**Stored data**
--------------------
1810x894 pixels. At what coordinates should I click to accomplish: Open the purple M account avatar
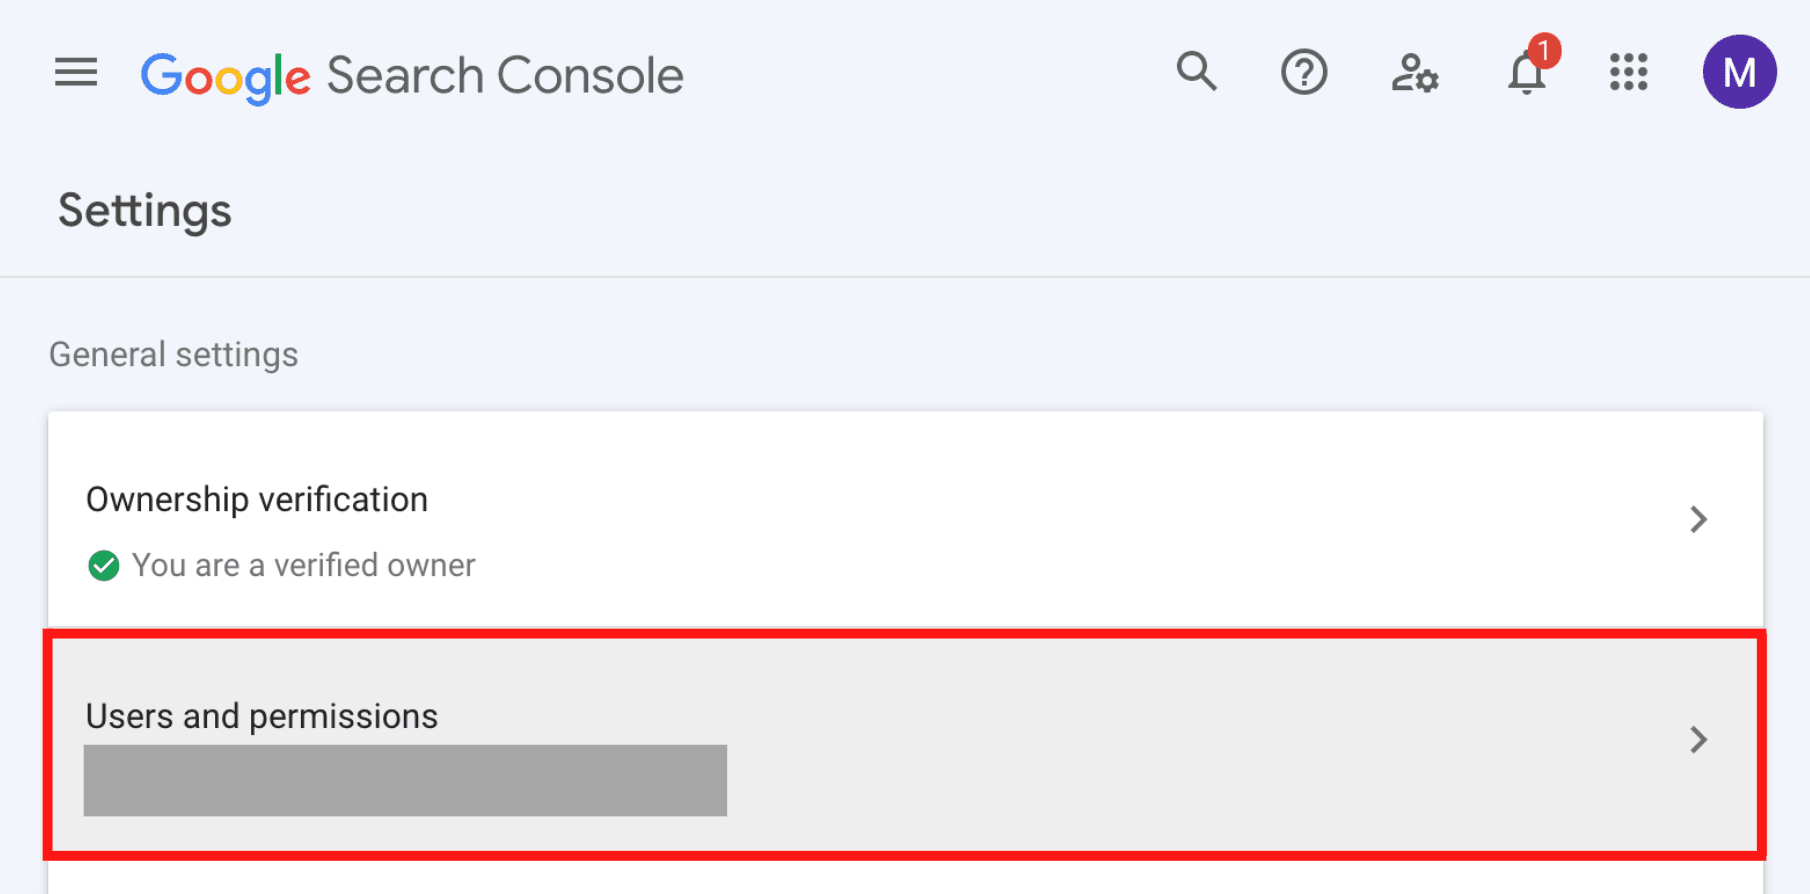coord(1739,72)
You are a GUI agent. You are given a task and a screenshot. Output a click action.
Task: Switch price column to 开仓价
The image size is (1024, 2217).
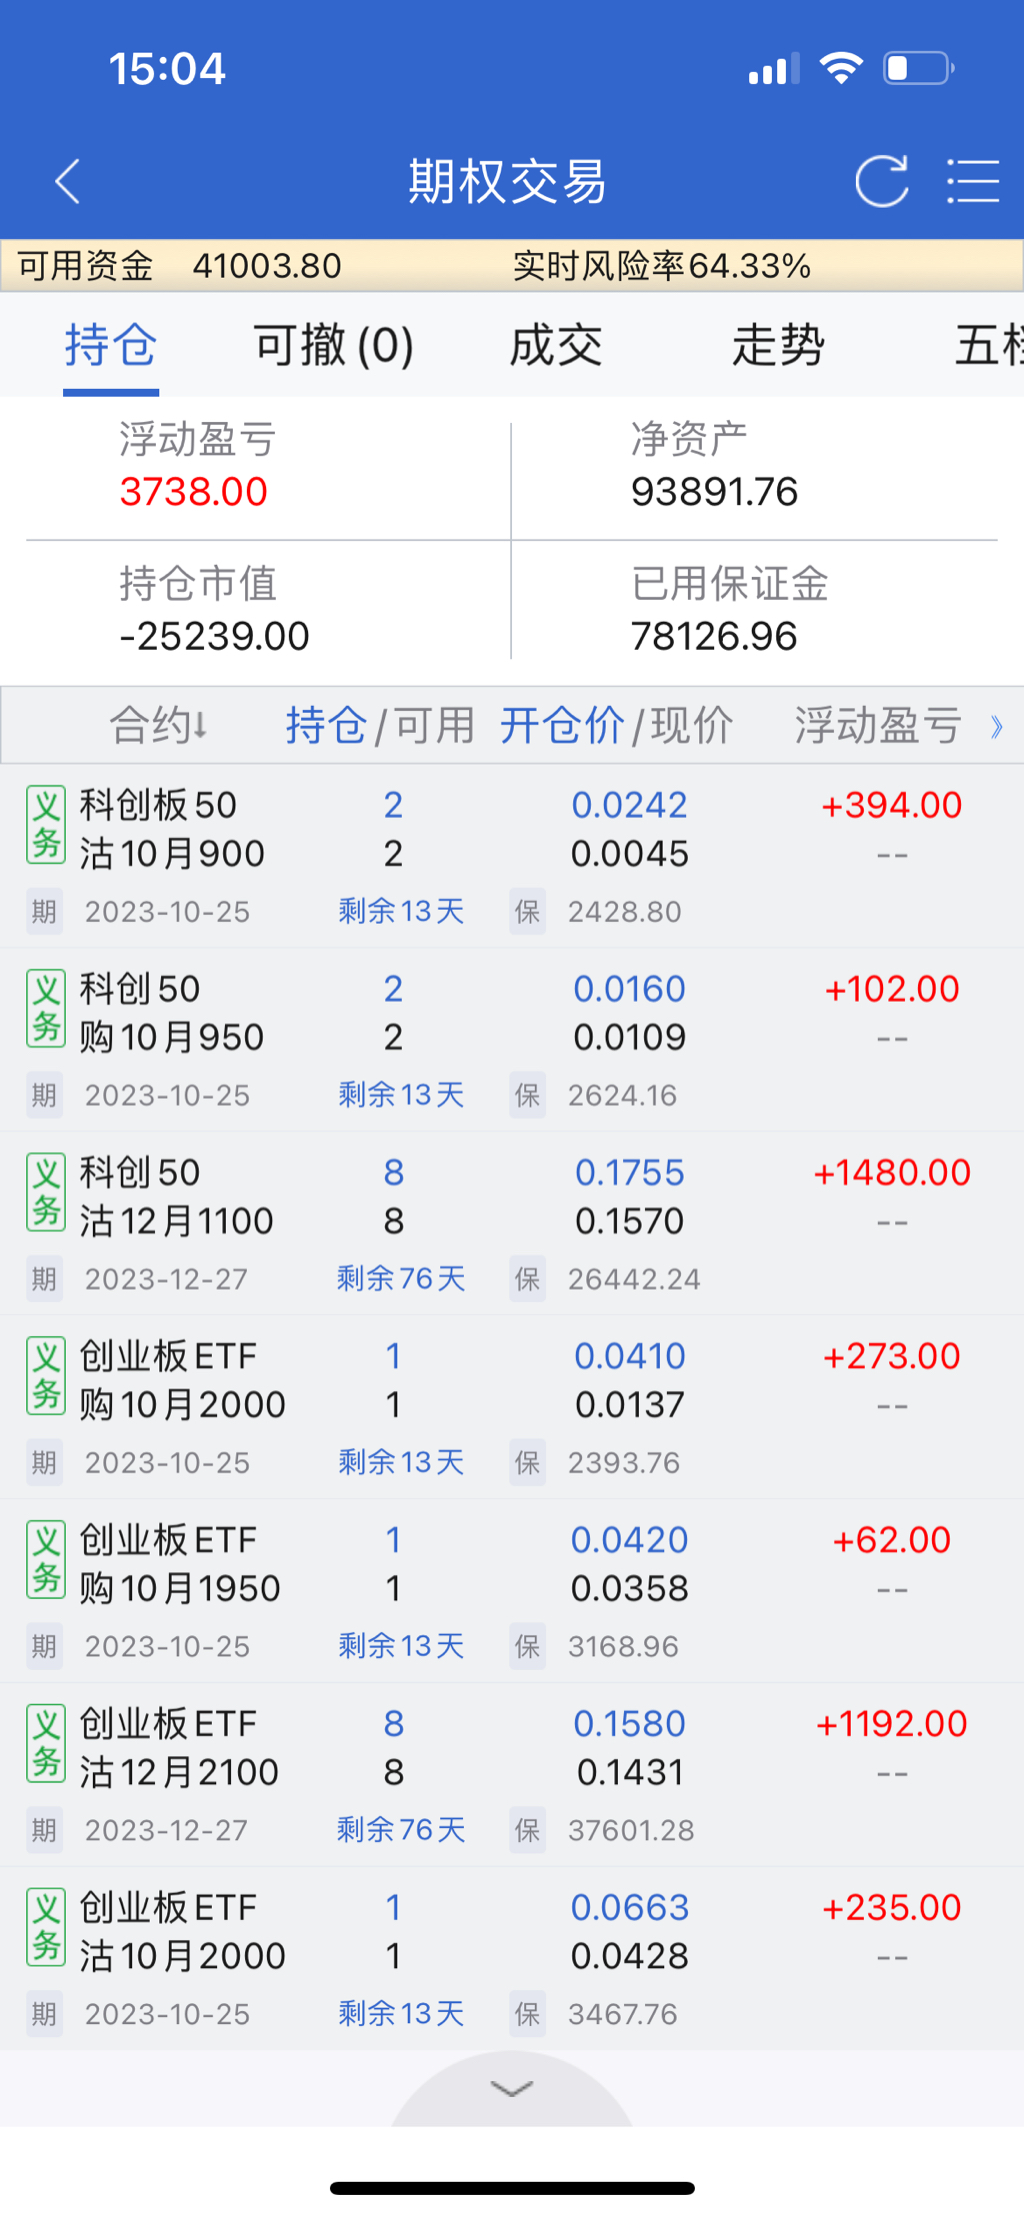coord(562,725)
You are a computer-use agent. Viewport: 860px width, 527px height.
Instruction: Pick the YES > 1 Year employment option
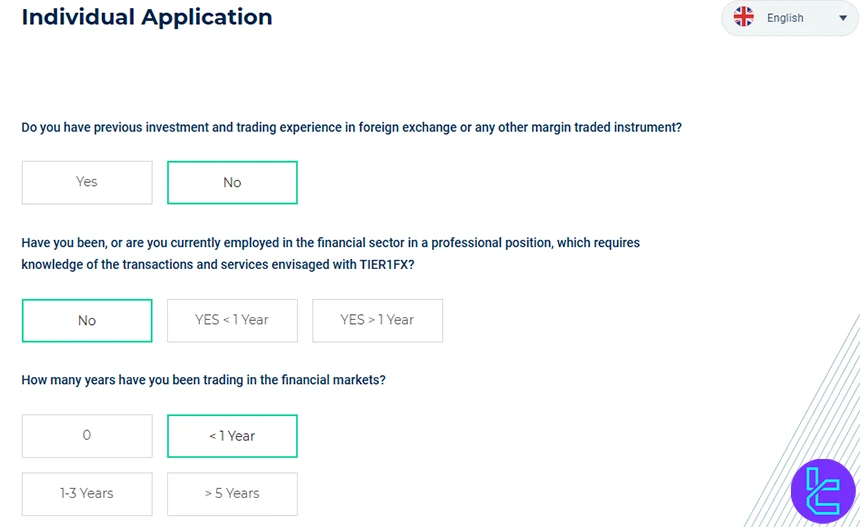[x=377, y=320]
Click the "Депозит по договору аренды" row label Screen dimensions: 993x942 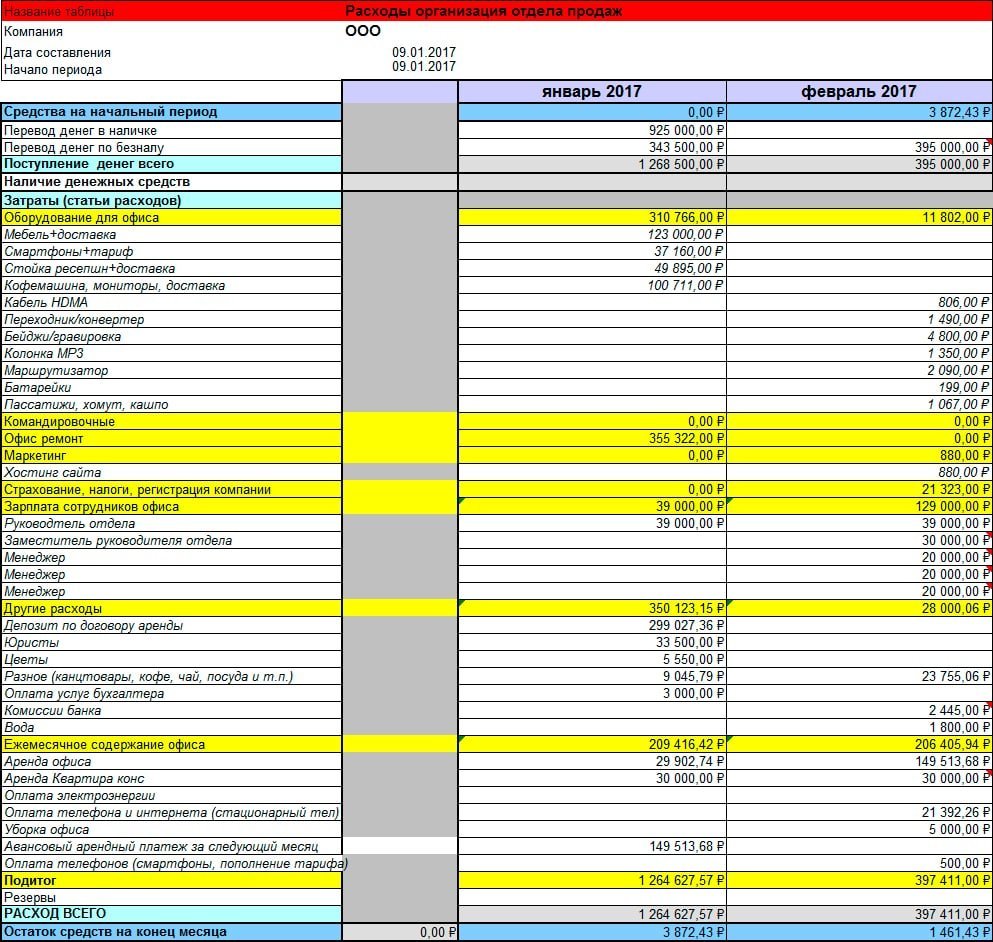[x=94, y=626]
--------------------
**Exercise prompt**
Search the records above for the string "agent" and copy each line that holds it.

**Solution for this exercise**
You are a GUI agent. You are given a task and a screenshot. Output a click action.
You are a computer-use agent. Viewport: 860px width, 527px height.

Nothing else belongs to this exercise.